VRPipe will usually be run on the login node(s) of large computing clusters (farms). It expects each compute node to have access to a centralised file system. It will provide services to users, and collaborate with other systems, as indicated in Figure Vision-1.

frame|alt=Figure Vision-1. VRPipe context diagram

Summary of Benefits

  • The system will provide the core functionality expected of a pipeline system, including the running of a chain of software tools on a definable dataset on a computing cluster and tracking those jobs. Benefit: automated analysis of large datasets with many tools.
  • Automatic detection of failures, intelligently retrying failed actions a number of times in a number of different ways, before notifying users of non-recoverable errors. Benefit: analyses more likely to proceed without consuming researcher time, and less likely to exceed time-to-completion estimates due to time wasted in failure states.
  • Highly configurable pipelines, allowing even the introduction of custom steps at configuration time requiring no programming knowledge, with reporting of pipeline steps. Benefit: flexibility in defining brand new analyses quickly, and being able to report exactly what an analysis consisted of in research publications.
  • Integrated file management, tracking and assigning files to appropriate file systems whilst avoiding unnecessary file system access. Benefit: efficient use of resources, lowering costs and increasing speed of running analyses.
  • Global view of tasks that must be executed by all pipelines, with optimal grouping and submission of these tasks to the compute cluster. Benefit: efficient use of resources, lowering costs and increasing speed of running analyses.

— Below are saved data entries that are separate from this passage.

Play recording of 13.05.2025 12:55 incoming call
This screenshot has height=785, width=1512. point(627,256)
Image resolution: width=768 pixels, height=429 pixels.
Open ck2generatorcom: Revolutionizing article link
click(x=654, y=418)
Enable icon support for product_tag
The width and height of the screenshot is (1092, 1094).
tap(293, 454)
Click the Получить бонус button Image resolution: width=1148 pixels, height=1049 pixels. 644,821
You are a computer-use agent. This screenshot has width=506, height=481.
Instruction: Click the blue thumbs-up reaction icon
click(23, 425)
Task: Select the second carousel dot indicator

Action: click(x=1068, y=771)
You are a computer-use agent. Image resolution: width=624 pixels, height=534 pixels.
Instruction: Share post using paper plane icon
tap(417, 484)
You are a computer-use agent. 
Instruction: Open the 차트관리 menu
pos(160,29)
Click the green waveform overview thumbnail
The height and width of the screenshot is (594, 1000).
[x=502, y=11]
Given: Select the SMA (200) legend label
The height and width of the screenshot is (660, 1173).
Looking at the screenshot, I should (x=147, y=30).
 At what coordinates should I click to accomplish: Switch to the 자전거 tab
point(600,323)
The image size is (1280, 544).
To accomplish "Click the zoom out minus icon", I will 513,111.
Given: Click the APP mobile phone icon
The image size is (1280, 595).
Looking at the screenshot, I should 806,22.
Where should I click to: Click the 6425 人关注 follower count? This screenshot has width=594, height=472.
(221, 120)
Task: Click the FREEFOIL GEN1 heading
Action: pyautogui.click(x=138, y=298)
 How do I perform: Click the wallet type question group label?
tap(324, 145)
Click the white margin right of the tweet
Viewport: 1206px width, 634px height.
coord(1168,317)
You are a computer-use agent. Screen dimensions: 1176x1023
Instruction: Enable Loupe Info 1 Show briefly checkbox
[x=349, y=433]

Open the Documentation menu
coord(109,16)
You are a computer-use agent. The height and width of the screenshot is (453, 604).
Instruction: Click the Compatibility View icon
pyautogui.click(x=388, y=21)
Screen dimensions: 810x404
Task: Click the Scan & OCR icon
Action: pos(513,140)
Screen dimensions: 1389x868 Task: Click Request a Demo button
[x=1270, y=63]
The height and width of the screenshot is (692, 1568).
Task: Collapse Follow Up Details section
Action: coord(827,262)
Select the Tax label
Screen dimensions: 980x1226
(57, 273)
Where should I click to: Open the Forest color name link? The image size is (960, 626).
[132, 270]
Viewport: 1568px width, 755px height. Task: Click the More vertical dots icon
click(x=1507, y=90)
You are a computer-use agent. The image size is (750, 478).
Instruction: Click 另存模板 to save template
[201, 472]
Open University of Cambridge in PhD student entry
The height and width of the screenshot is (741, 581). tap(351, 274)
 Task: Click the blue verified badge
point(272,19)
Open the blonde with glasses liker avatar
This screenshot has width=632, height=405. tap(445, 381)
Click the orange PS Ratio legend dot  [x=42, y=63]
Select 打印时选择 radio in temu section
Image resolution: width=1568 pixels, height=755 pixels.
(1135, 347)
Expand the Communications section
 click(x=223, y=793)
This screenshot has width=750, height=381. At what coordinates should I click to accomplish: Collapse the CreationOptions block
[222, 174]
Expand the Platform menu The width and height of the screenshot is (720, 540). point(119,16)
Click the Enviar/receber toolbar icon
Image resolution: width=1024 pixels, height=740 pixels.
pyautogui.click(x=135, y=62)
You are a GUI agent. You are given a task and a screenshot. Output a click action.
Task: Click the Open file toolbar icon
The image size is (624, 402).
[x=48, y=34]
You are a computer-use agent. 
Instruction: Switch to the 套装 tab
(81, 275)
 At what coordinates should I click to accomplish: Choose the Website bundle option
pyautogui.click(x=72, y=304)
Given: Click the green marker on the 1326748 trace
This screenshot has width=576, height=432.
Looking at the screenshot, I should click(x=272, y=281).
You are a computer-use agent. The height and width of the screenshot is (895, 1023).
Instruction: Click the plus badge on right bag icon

Summary of System Features

  • fine-grained pipeline setup
  • run pipeline
  • fine-grained pipeline status monitoring
  • pipeline administration (restart, kill, pause, re-prioritise)
  • storage of analysis results in database
  • internal job tracking, coping with third-party distributed resource management system failures
  • internal file tracking, coping with third-party file-system issues
  • easily extendible and reusable code
  • database and resource management system independence
  • intelligent automatic error recovery
  • secure password storage

Other Requirements and Constraints

Including design constraints, usability, reliability, performance, supportability, documentation and so forth: see the Supplementary Specification and the Use Cases.